- **Task objective**
Please reproduce the data below word for word, all of it, but leave out the pictures.

- **Dataset rows**
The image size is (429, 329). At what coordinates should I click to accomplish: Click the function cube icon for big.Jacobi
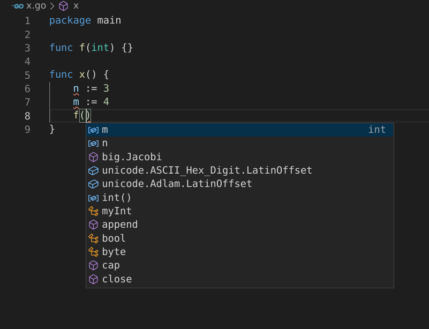[93, 157]
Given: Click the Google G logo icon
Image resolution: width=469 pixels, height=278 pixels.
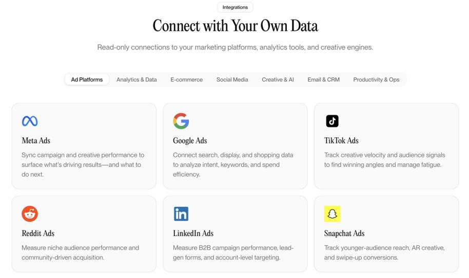Looking at the screenshot, I should 181,121.
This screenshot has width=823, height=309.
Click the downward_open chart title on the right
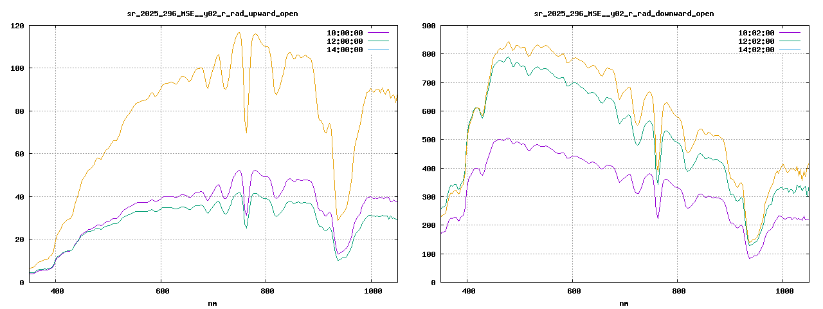(x=624, y=13)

- **Final result**
The image size is (429, 329). At what coordinates should I click to accomplish: Click the function cube icon for big.Jacobi
[93, 157]
Given: Click the Google G logo icon
Image resolution: width=469 pixels, height=278 pixels.
Looking at the screenshot, I should 181,121.
This screenshot has width=823, height=309.
Click the downward_open chart title on the right
(x=624, y=13)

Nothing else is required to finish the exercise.